◆ **Goal of the exercise**:
Please output the records from the line with "Switch to the Platforms" up to and including the line with "pyautogui.click(x=621, y=58)" as a JSON list of strings, one string per line, leaving out blank lines.

◆ **Records supplied**:
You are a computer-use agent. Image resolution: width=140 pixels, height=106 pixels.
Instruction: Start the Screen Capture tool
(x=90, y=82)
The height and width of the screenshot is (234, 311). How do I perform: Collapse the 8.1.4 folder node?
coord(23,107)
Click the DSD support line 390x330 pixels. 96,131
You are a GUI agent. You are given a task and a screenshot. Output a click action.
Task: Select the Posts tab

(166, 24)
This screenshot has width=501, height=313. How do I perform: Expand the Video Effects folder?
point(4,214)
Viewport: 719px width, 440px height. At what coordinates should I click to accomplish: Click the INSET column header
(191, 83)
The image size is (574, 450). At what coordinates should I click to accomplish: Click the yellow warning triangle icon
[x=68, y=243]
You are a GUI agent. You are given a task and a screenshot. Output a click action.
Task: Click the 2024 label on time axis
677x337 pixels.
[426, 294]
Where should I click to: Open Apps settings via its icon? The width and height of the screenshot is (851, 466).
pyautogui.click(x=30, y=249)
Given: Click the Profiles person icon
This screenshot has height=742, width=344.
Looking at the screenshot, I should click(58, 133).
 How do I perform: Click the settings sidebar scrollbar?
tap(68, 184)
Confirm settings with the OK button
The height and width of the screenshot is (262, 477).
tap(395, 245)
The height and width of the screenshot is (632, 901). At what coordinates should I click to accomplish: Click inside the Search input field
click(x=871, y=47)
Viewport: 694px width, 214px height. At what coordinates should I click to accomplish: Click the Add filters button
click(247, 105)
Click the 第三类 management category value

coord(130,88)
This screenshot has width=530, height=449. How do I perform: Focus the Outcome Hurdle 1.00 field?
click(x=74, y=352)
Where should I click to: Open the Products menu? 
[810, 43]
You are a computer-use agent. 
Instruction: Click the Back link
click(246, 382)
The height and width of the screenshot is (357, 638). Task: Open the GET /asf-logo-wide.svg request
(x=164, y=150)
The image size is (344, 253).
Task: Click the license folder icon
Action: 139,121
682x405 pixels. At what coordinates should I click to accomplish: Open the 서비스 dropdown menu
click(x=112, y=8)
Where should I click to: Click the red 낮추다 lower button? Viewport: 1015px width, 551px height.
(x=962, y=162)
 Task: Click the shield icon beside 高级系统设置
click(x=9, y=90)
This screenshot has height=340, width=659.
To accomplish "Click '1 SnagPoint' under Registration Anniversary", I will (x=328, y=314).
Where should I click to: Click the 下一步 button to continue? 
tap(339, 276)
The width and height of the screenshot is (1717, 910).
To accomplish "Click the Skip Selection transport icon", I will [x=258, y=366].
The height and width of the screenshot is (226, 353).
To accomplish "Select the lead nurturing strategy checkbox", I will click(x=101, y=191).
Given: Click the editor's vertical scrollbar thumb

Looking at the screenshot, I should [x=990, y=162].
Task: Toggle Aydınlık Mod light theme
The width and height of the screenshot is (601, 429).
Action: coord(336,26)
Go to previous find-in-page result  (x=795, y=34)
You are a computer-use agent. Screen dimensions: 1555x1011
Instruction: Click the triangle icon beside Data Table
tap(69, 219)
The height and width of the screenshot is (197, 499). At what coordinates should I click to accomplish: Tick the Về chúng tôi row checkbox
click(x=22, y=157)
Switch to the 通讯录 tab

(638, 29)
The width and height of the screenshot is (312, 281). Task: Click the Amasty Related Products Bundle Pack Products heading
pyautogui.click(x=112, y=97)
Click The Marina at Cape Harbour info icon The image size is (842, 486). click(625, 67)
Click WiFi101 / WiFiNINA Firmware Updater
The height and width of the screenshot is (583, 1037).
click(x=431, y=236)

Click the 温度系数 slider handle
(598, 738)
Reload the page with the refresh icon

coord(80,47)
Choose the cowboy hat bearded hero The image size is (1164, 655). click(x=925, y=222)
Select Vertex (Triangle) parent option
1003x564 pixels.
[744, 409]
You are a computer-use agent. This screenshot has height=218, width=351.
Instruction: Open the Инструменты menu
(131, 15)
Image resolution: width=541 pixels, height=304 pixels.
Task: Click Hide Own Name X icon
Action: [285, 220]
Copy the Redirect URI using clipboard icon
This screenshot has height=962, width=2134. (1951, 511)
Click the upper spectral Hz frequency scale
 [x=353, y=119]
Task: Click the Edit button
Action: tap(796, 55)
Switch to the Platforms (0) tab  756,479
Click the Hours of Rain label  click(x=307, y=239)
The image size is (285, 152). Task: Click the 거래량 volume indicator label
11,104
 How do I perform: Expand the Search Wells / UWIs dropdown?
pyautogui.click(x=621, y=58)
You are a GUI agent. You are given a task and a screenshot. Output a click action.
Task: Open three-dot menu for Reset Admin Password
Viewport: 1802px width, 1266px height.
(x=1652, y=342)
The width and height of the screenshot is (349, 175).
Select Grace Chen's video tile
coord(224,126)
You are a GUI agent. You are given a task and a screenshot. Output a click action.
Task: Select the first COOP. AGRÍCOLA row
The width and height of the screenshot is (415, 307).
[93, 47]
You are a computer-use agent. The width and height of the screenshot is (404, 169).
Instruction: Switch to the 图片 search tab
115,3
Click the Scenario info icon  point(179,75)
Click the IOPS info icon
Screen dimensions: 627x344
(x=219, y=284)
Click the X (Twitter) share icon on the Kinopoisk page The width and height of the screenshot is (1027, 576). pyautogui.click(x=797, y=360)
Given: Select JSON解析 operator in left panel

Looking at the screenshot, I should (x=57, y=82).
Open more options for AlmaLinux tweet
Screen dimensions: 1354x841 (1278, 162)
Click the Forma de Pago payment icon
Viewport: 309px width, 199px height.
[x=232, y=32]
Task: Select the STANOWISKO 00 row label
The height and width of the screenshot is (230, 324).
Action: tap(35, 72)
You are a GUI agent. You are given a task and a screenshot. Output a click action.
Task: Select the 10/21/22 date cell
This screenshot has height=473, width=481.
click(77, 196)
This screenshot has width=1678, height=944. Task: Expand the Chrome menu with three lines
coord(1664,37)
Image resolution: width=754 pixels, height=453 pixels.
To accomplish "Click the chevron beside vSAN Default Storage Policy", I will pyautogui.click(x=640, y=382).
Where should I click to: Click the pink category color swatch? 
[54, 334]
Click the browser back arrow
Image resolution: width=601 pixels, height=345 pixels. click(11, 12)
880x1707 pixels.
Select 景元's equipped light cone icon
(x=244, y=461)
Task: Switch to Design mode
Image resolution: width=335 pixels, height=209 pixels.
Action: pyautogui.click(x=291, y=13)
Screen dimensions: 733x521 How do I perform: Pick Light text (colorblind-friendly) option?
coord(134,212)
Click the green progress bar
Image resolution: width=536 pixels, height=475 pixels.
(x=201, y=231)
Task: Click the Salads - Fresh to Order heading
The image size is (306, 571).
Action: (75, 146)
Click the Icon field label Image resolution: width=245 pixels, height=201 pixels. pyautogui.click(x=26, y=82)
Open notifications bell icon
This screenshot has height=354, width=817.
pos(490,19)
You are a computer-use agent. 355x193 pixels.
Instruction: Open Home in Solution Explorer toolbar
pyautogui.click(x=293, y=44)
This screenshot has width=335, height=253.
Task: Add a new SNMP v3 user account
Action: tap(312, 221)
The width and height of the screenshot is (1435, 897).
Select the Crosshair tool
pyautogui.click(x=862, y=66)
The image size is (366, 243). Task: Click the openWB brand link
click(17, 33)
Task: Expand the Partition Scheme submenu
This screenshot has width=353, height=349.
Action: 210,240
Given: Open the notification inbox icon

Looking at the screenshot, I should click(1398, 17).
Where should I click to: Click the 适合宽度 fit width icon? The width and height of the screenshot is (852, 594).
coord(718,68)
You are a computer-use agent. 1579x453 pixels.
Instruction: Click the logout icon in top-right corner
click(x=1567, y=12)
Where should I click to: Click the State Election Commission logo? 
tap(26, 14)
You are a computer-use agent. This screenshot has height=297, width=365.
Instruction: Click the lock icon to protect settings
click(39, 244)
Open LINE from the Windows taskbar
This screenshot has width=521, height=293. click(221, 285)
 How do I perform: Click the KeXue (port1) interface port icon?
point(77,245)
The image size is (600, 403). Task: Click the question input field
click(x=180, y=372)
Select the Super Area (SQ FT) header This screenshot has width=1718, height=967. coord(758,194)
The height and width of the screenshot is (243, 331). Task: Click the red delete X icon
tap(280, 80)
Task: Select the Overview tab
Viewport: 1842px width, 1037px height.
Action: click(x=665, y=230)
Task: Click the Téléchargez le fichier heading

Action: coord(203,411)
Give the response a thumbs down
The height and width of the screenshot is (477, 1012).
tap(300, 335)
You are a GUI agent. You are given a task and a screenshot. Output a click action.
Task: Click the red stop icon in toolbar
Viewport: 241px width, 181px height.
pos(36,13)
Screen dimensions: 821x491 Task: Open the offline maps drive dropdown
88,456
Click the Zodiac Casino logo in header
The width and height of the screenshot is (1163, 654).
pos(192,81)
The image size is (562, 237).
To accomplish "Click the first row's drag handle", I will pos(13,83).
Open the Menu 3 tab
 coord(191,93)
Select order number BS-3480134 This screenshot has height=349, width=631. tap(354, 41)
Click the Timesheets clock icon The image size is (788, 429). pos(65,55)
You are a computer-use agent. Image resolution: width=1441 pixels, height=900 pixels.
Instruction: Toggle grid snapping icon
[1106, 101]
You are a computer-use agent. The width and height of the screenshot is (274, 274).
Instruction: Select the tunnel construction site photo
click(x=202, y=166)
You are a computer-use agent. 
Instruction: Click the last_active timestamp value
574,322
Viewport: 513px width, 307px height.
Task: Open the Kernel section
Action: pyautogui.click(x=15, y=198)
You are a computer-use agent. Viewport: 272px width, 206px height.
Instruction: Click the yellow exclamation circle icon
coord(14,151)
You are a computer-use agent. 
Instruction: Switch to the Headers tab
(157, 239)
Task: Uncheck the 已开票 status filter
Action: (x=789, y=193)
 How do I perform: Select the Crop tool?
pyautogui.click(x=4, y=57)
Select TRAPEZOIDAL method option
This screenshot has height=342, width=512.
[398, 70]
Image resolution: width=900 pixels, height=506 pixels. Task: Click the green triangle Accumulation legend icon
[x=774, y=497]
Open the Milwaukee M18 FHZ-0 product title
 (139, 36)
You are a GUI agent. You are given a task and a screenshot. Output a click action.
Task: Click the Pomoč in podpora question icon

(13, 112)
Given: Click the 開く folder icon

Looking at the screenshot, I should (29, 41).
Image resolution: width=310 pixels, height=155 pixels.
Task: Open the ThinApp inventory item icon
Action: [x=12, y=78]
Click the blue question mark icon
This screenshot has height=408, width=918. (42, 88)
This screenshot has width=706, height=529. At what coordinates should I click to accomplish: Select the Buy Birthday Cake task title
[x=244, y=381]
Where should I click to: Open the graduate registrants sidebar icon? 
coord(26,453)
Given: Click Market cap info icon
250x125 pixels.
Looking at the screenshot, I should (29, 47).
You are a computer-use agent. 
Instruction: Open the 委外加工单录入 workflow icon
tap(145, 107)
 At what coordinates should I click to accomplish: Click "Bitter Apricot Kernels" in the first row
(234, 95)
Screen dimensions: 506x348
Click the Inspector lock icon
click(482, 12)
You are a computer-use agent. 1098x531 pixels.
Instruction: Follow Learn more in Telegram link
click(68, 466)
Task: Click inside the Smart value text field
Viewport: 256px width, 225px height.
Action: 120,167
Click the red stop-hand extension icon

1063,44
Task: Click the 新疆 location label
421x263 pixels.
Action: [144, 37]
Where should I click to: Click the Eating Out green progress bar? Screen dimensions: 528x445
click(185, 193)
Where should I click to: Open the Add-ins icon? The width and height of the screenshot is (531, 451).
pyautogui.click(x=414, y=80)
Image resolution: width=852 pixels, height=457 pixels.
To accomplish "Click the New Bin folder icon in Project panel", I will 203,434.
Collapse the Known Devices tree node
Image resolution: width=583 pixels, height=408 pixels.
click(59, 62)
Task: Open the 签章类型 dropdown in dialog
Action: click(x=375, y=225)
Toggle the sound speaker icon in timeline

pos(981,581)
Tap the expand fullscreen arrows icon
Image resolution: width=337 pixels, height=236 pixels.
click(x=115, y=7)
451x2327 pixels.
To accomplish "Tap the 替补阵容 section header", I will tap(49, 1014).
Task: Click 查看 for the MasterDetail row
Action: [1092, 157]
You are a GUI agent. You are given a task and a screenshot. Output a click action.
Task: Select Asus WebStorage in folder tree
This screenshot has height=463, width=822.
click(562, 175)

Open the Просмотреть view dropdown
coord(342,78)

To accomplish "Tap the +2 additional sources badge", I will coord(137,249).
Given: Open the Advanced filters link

◆ **Answer to the exercise**:
[
  "Switch to the Platforms (0) tab  756,479",
  "Click the Hours of Rain label  click(x=307, y=239)",
  "The image size is (285, 152). Task: Click the 거래량 volume indicator label",
  "11,104",
  " How do I perform: Expand the Search Wells / UWIs dropdown?",
  "pyautogui.click(x=621, y=58)"
]